## start DATA TO PROCESS

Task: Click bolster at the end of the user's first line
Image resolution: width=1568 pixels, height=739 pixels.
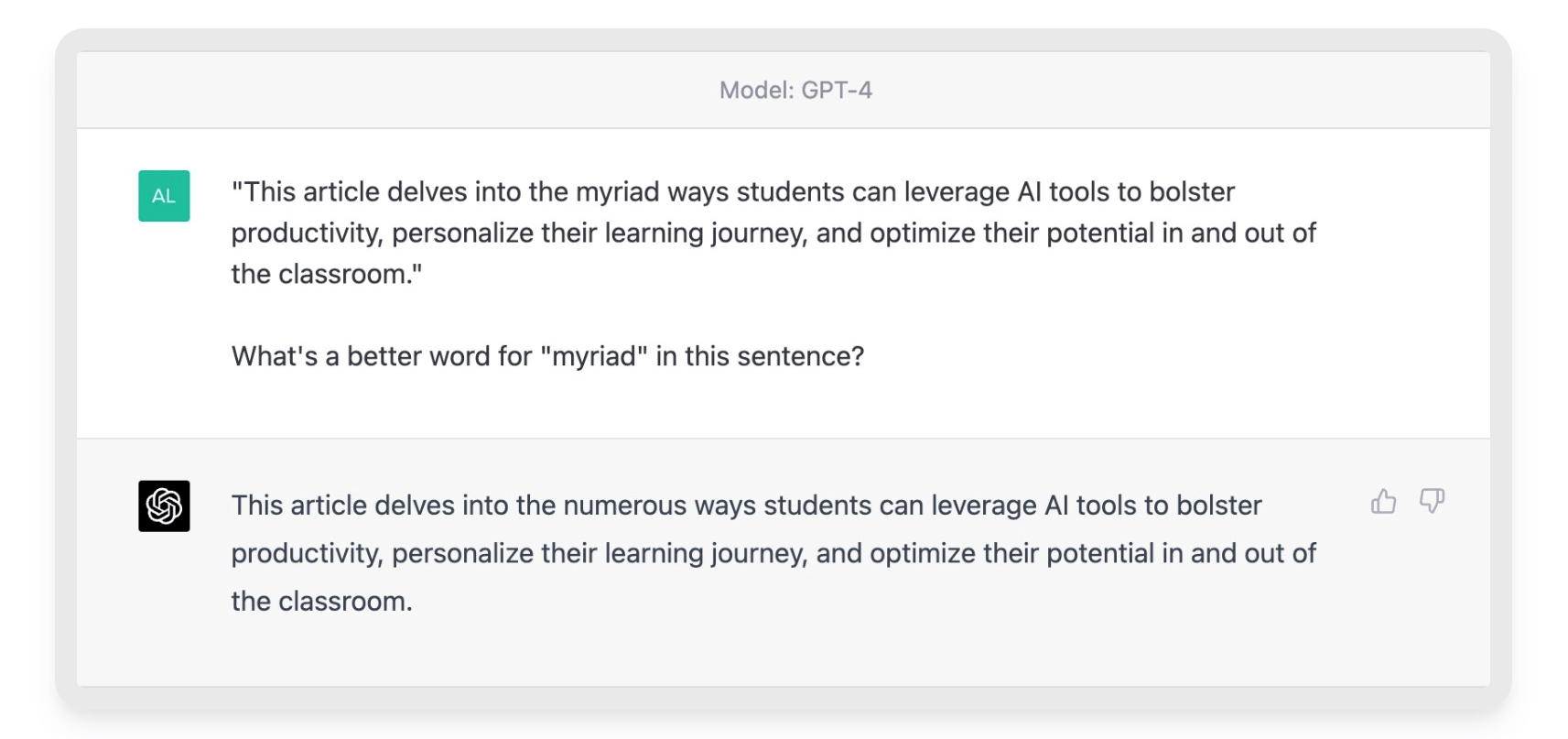Action: 1192,192
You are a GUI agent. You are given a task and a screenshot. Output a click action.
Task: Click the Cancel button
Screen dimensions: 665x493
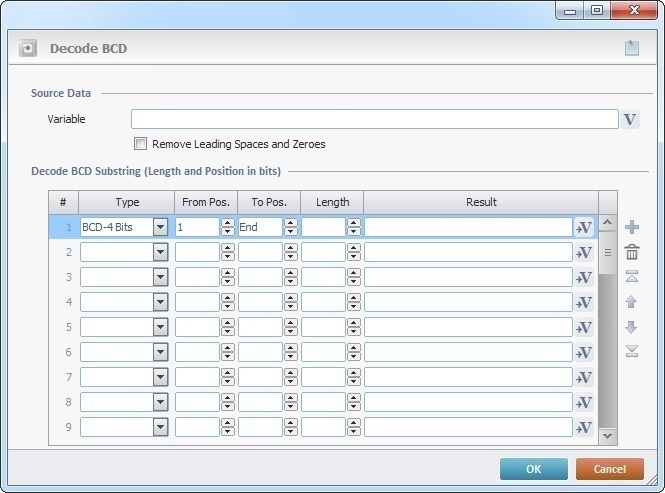pos(609,469)
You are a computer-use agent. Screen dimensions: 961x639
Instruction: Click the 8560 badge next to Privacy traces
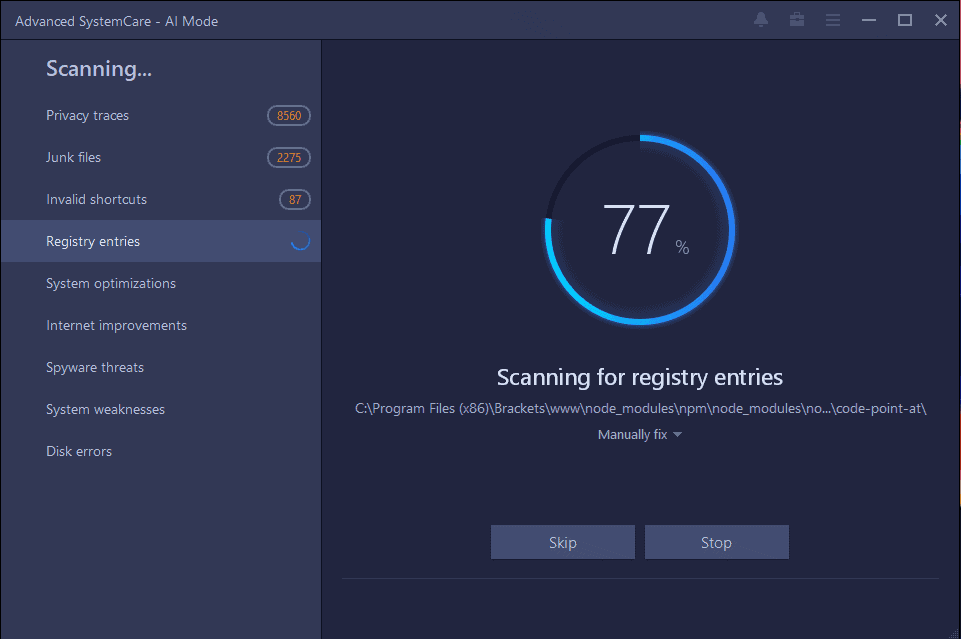coord(288,115)
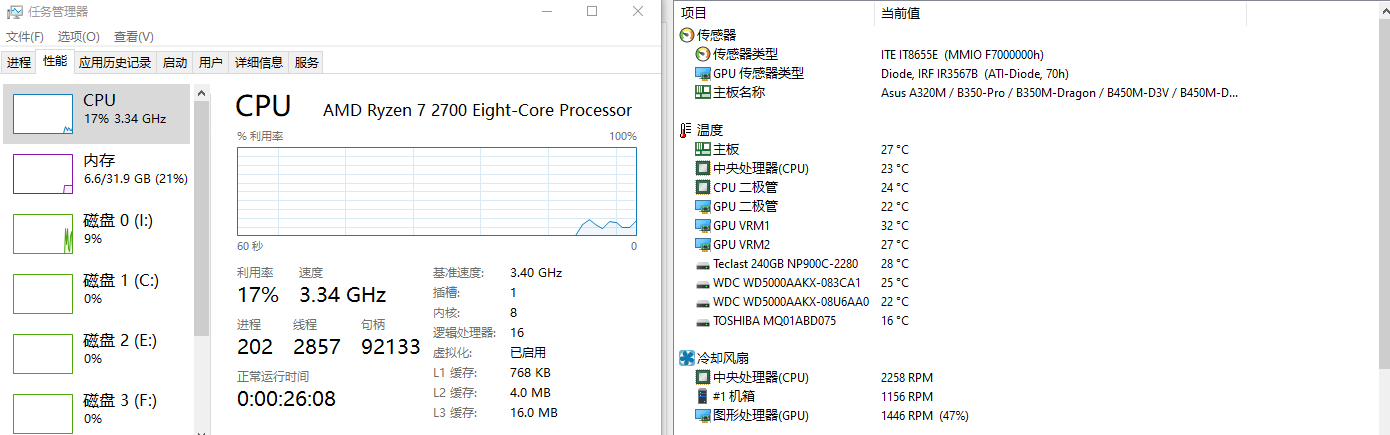Select the 图形处理器(GPU) fan icon
The image size is (1390, 435).
[x=702, y=415]
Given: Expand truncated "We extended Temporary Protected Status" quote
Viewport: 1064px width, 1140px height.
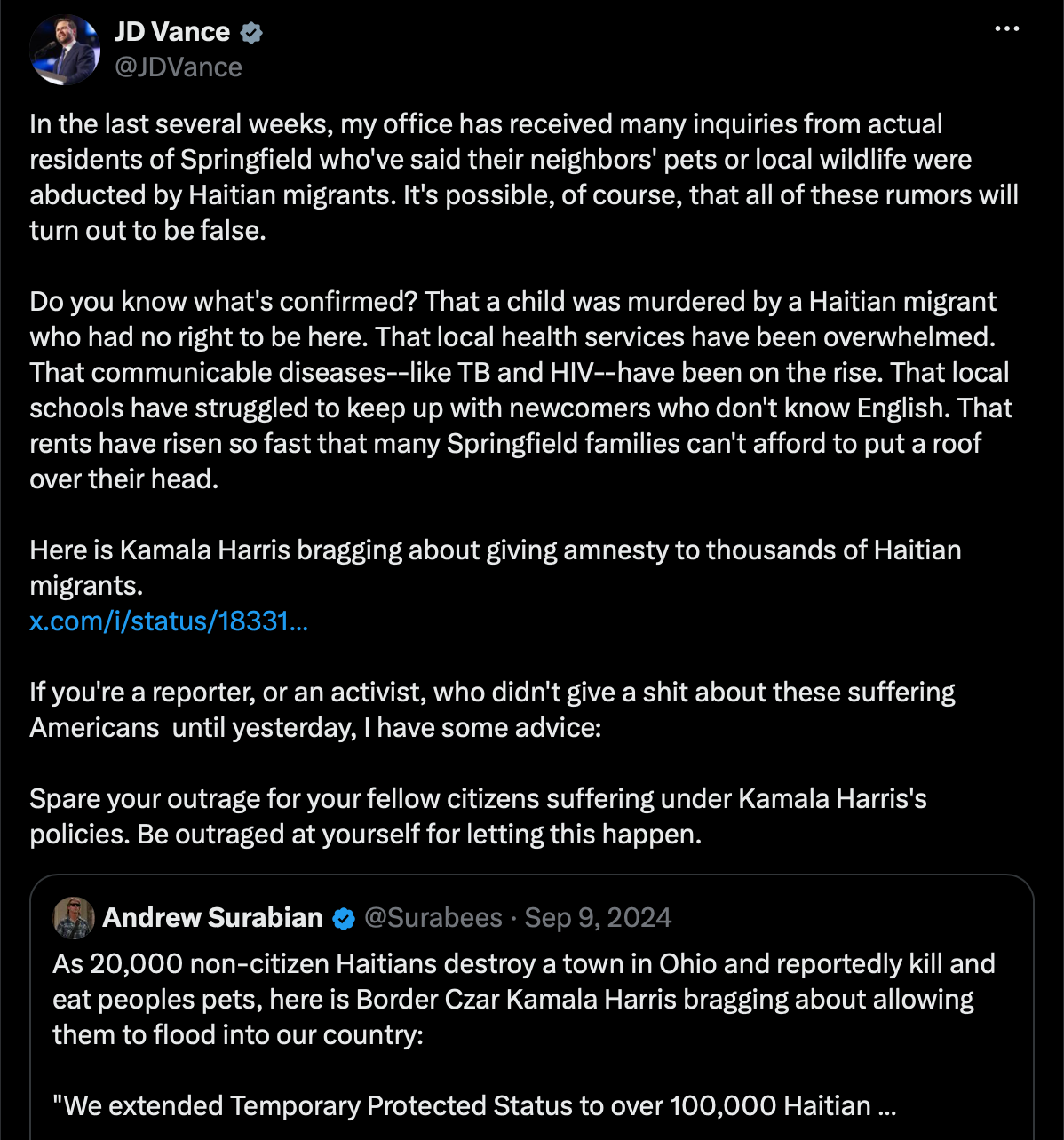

## end DATA TO PROCESS

» **WRITTEN EXERCISE**: Rewrite all of the records above with "Screen dimensions" changed to "Display size" everywhere, keeping everything else the same and omitting the pictures.

» **EXERCISE RESULT**:
Task: Click bolster at the end of the user's first line
Image resolution: width=1568 pixels, height=739 pixels.
Action: 1192,192
You are a GUI agent. You are given a task and a screenshot. Output a click action.
Task: Click the Cancel button
Display size: 665x493
pos(609,469)
You are a computer-use agent. Display size: 961x639
Instruction: Click the 8560 badge next to Privacy traces
coord(288,115)
Select the 图形处理器(GPU) fan icon
The image size is (1390, 435).
[x=702, y=415]
Given: Expand truncated "We extended Temporary Protected Status" quote
Viewport: 1064px width, 1140px height.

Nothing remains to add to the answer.